Thirty Year Battle of Matinecock Court – Part 1
For More than 30 years there has been an ongoing and costly battle about the fate of a 14.5 acre plot of land on the corner of Elwood Road and Pulaski in East Northport. In 1978 a not-for-profit group called Housing Help requested a change in the zoning code in order to build 162 federally subsidized housing units to be called Matinecock Court. The land had been zoned for single family homes.
Ken Butterfield who was the democratic Town Supervisor at the time, received bipartisan support in opposing the rezoning. The reasons given was that the plan would interfere with the Town of Huntington Master Plan for zoning and interfere with the Urban Renewal Project. Other reasons for opposition were that traffic was too heavy in the area; planning was poor; the size of the units were inappropriate; and there were protests of hundreds of areas residents.
In 1981, the Town Board turned down Housing Help’s proposal for the reasons listed above. It is interesting to note that at the same time the Town Board was concerned about the traffic impact on the corner of Elwood Road and Pulaski road, they were in support of a development proposed for the corner of Broadway and Rte. 110 in Huntington Station.

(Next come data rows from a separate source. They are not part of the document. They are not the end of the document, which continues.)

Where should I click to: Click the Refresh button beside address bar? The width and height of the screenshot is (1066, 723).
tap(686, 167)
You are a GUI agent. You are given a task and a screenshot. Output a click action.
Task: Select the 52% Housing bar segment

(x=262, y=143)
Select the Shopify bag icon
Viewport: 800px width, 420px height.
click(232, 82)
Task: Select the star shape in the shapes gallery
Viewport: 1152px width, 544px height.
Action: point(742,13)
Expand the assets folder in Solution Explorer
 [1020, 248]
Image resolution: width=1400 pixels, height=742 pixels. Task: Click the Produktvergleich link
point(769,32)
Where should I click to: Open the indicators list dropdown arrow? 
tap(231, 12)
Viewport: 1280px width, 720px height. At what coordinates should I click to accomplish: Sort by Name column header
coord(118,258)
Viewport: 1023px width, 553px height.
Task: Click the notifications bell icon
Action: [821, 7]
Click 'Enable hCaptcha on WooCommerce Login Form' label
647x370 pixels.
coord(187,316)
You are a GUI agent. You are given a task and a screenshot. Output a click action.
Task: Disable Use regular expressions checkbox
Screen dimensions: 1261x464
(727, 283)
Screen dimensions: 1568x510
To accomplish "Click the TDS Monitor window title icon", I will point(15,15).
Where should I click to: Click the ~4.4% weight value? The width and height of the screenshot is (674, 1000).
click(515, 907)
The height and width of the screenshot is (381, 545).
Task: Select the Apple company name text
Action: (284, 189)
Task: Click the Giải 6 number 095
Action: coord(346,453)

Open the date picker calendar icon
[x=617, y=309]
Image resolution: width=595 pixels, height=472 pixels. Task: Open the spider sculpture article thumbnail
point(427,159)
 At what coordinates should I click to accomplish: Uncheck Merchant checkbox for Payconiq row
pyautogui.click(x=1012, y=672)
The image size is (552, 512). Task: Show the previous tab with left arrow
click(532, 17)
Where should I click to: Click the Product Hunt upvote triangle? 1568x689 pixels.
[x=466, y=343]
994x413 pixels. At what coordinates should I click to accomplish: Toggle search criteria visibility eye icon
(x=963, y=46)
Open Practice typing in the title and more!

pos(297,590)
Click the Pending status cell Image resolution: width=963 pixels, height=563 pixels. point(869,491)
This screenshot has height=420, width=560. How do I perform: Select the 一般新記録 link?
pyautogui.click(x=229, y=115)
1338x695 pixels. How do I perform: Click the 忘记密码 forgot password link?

After the denial, Housing Help and the NAACP sues the Town in federal court in the hopes of forcing a rezoning. The lawsuit alleges that the Town is in violation of the Fair Housing Act. The Fair Housing Act prohibits zoning laws that discriminate against groups of people. Housing Help and the NAACP bring the lawsuit because they believe that the Town is intentionally and systematically trying to segregate minorities and the poor to one section of town in Huntington Station known as the Urban Renewal area.
The Town wins the original lawsuit in federal trial court, known as the U.S. District Court. The Town obtained outside counsel and spent millions of dollars of taxpayer money fighting the case. In 1988 a federal Appeals Court found that Huntington perpetuated segregation through zoning ordinances that confined construction to a small defined area of Huntington Station. The Court of Appeals found that the Town was guilty of racial discrimination.
As a result of this ruling the court ordered the Town of Huntington to rezone the 14.8 acres to allow for the apartments. The Town appeals the decision. The appeal was denied and the Supreme Court upheld the decision.
In 1989, the Town board rezones the property as ordered by the courts. The new zoning allows for a maximum of 210 town house style rental units.
As part of the Fair Housing Act, the defendant can be required to pay the legal fees if the person suing wins the case. In this case the Town of Huntington is ordered to pay nearly $1,000,000 to cover the cost of Housing Help’s attorney fees.